Re: [PATCH] drm/xe/tracing: Fix a potential TP_printk UAF

Matthew Brost <matthew.brost@xxxxxxxxx> · Mon, 23 Dec 2024 07:44:56 -0800

On Mon, Dec 23, 2024 at 02:42:50PM +0100, Thomas Hellström wrote:
> The commit
> afd2627f727b ("tracing: Check "%s" dereference via the field and not the TP_printk format")
> exposes potential UAFs in the xe_bo_move trace event.
> 
> Fix those by avoiding dereferencing the
> xe_mem_type_to_name[] array at TP_printk time.
> 
> Since some code refactoring has taken place, explicit backporting may
> be needed for kernels older than 6.10.
> 
> Fixes: e46d3f813abd ("drm/xe/trace: Extract bo, vm, vma traces")
> Cc: Gustavo Sousa <gustavo.sousa@xxxxxxxxx>
> Cc: Lucas De Marchi <lucas.demarchi@xxxxxxxxx>
> Cc: Radhakrishna Sripada <radhakrishna.sripada@xxxxxxxxx>
> Cc: Matt Roper <matthew.d.roper@xxxxxxxxx>
> Cc: "Thomas Hellström" <thomas.hellstrom@xxxxxxxxxxxxxxx>
> Cc: Rodrigo Vivi <rodrigo.vivi@xxxxxxxxx>
> Cc: intel-xe@xxxxxxxxxxxxxxxxxxxxx
> Cc: <stable@xxxxxxxxxxxxxxx> # v6.11+
> Signed-off-by: Thomas Hellström <thomas.hellstrom@xxxxxxxxxxxxxxx>
> ---
>  drivers/gpu/drm/xe/xe_trace_bo.h | 12 ++++++------
>  1 file changed, 6 insertions(+), 6 deletions(-)
> 
> diff --git a/drivers/gpu/drm/xe/xe_trace_bo.h b/drivers/gpu/drm/xe/xe_trace_bo.h
> index 1762dd30ba6d..ea50fee50c7d 100644
> --- a/drivers/gpu/drm/xe/xe_trace_bo.h
> +++ b/drivers/gpu/drm/xe/xe_trace_bo.h
> @@ -60,8 +60,8 @@ TRACE_EVENT(xe_bo_move,
>  	    TP_STRUCT__entry(
>  		     __field(struct xe_bo *, bo)
>  		     __field(size_t, size)
> -		     __field(u32, new_placement)
> -		     __field(u32, old_placement)
> +		     __string(new_placement_name, xe_mem_type_to_name[new_placement])
> +		     __string(old_placement_name, xe_mem_type_to_name[old_placement])
>  		     __string(device_id, __dev_name_bo(bo))
>  		     __field(bool, move_lacks_source)
>  			),
> @@ -69,15 +69,15 @@ TRACE_EVENT(xe_bo_move,
>  	    TP_fast_assign(
>  		   __entry->bo      = bo;
>  		   __entry->size = bo->size;
> -		   __entry->new_placement = new_placement;
> -		   __entry->old_placement = old_placement;
> +		   __assign_str(new_placement_name);
> +		   __assign_str(old_placement_name);
>  		   __assign_str(device_id);
>  		   __entry->move_lacks_source = move_lacks_source;
>  		   ),
>  	    TP_printk("move_lacks_source:%s, migrate object %p [size %zu] from %s to %s device_id:%s",
>  		      __entry->move_lacks_source ? "yes" : "no", __entry->bo, __entry->size,
> -		      xe_mem_type_to_name[__entry->old_placement],
> -		      xe_mem_type_to_name[__entry->new_placement], __get_str(device_id))

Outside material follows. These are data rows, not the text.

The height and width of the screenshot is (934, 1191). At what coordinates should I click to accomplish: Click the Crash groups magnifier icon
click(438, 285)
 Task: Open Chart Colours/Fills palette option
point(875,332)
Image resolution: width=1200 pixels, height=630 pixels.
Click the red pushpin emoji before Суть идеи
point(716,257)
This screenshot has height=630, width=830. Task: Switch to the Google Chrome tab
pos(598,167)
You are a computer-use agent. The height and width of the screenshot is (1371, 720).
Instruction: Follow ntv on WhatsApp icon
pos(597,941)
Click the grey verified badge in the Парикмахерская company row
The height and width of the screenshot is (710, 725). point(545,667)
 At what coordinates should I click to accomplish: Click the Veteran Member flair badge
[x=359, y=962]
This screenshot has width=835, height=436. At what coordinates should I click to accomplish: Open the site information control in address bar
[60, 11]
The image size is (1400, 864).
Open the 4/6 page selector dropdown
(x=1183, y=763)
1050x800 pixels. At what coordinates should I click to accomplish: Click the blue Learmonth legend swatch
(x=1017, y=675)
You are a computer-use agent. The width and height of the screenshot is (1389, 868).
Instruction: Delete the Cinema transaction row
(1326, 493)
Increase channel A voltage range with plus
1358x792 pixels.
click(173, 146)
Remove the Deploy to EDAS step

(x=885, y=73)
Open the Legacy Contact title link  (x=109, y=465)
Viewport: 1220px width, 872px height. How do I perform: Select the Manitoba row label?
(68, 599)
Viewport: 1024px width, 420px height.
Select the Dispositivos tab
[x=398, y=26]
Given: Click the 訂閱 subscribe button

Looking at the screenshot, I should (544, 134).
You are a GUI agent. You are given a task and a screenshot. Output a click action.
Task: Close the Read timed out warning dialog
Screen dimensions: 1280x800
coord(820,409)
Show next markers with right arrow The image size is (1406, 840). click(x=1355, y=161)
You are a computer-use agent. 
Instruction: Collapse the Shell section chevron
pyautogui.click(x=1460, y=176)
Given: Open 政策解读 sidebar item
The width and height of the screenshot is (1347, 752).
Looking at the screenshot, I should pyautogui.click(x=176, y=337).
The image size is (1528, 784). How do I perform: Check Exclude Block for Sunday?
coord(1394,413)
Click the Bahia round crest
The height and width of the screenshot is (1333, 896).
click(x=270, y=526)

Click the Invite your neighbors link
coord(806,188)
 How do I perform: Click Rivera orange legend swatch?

So is this the UAF? i.e., The Xe module unloads and xe_mem_type_to_name
is gone?

I noticed that xe_mem_type_to_name is not static, it likely should be.
Would that help here?

Matt

> +		      __get_str(old_placement_name),
> +		      __get_str(new_placement_name), __get_str(device_id))
>  );
>  
>  DECLARE_EVENT_CLASS(xe_vma,
> -- 
> 2.47.1
>